Pictures are to be left out. Return exactly the lines below from the one with "Task: Click the 'Simple, high-performance" up to and including the one with "The image size".

• [Data in this exercise]:
== Segment start ==
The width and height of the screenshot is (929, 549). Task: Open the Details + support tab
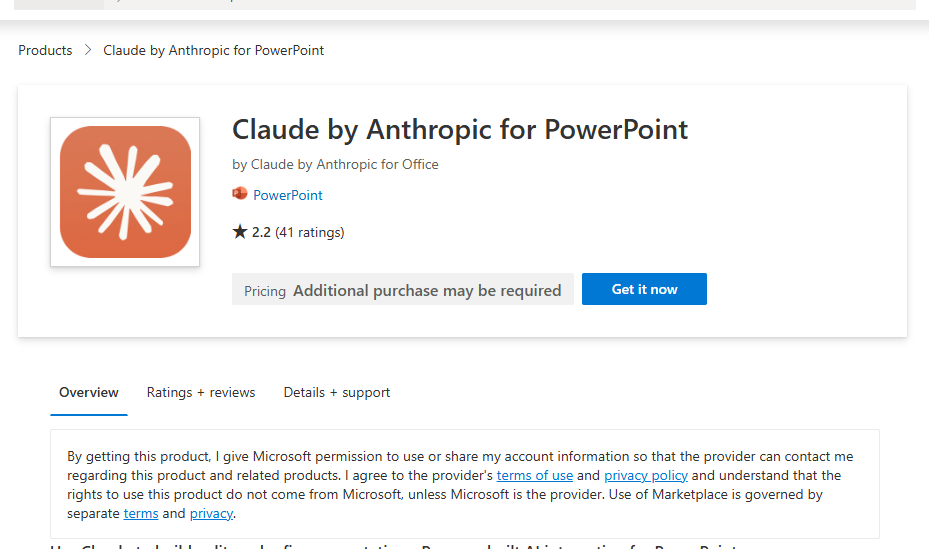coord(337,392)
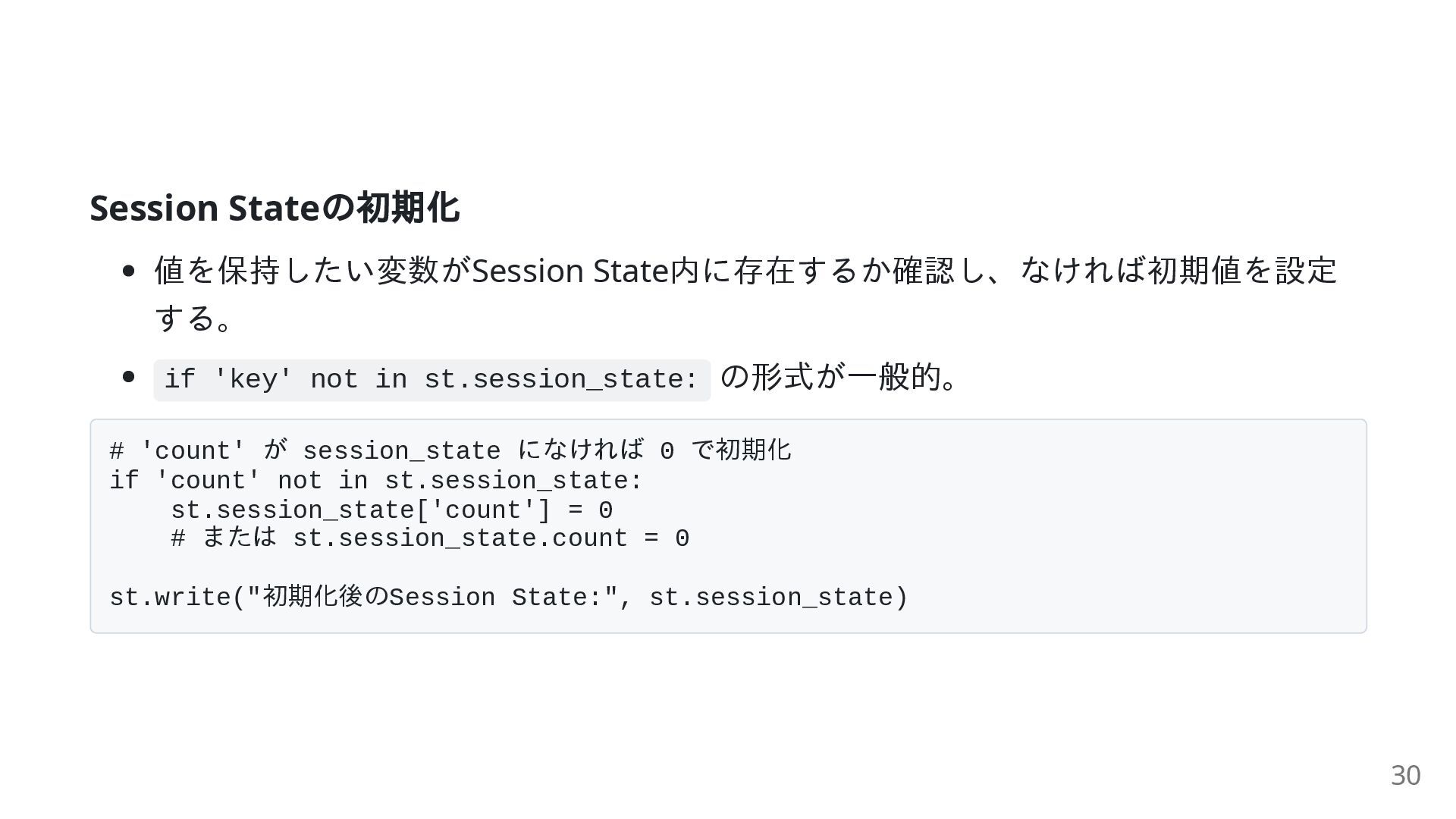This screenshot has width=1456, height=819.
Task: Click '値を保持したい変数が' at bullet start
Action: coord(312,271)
== Segment end ==
== Segment start ==
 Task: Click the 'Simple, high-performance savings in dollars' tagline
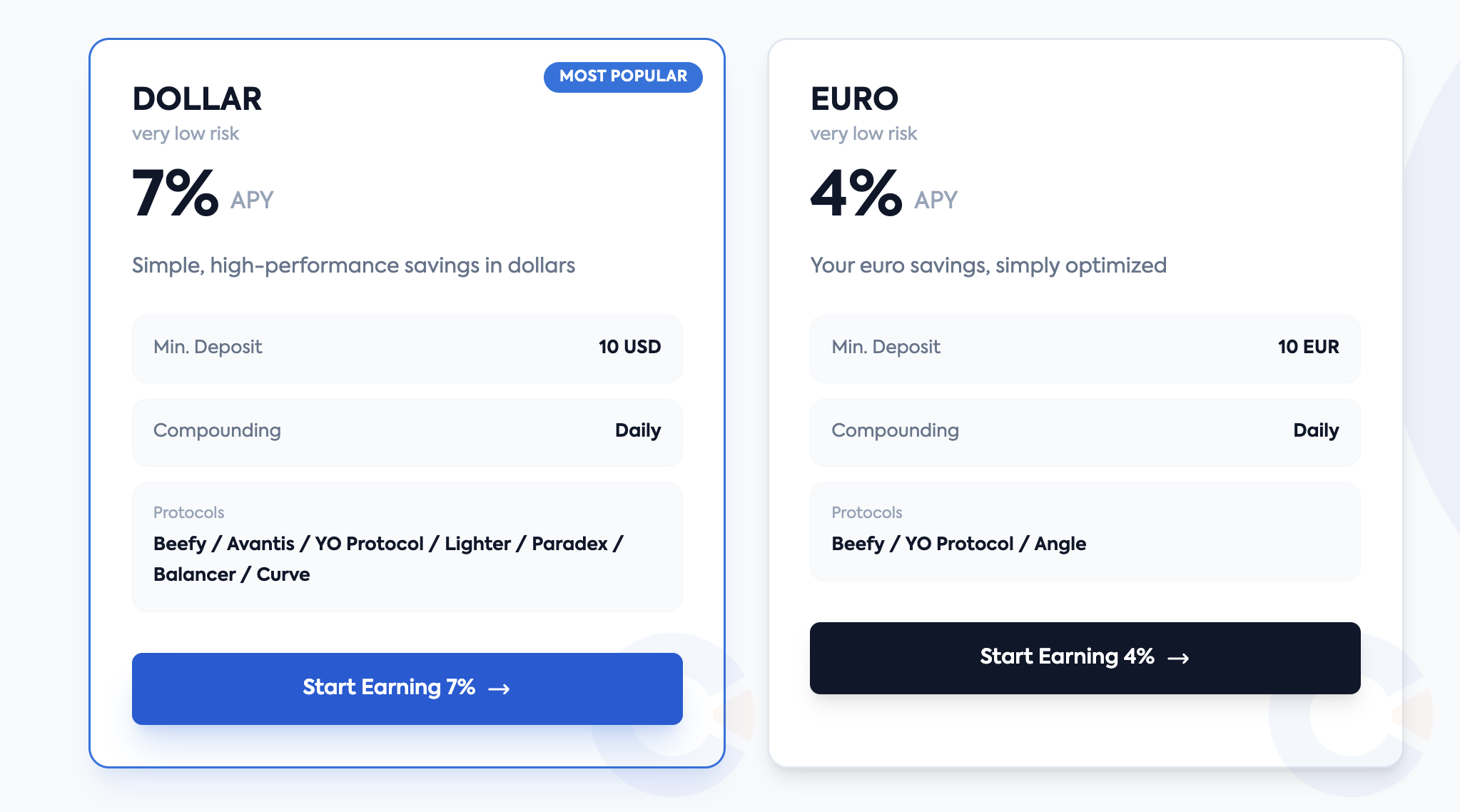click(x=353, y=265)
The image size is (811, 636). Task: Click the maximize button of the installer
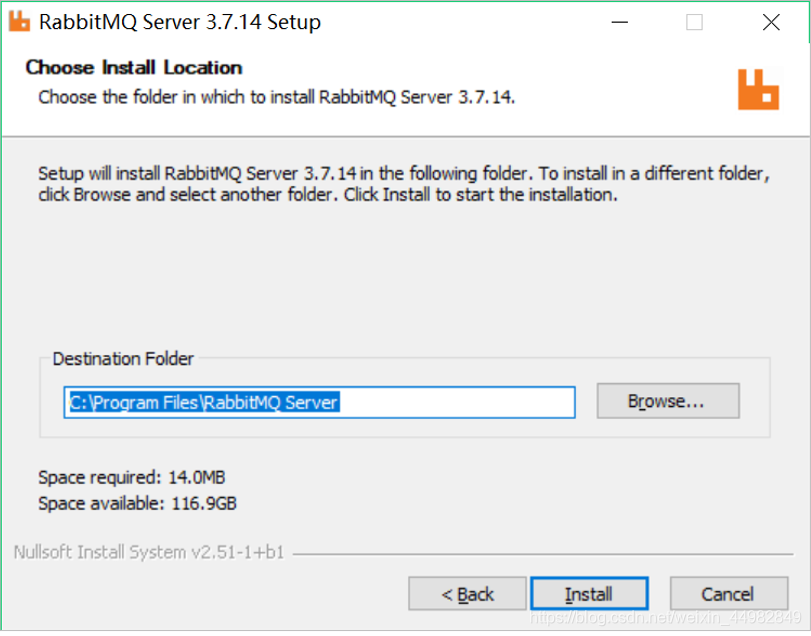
== Segment end ==
• [Task answer]:
 Task: Click the 'Simple, high-performance savings in dollars' tagline
click(x=353, y=265)
The image size is (811, 636). Task: Click the maximize button of the installer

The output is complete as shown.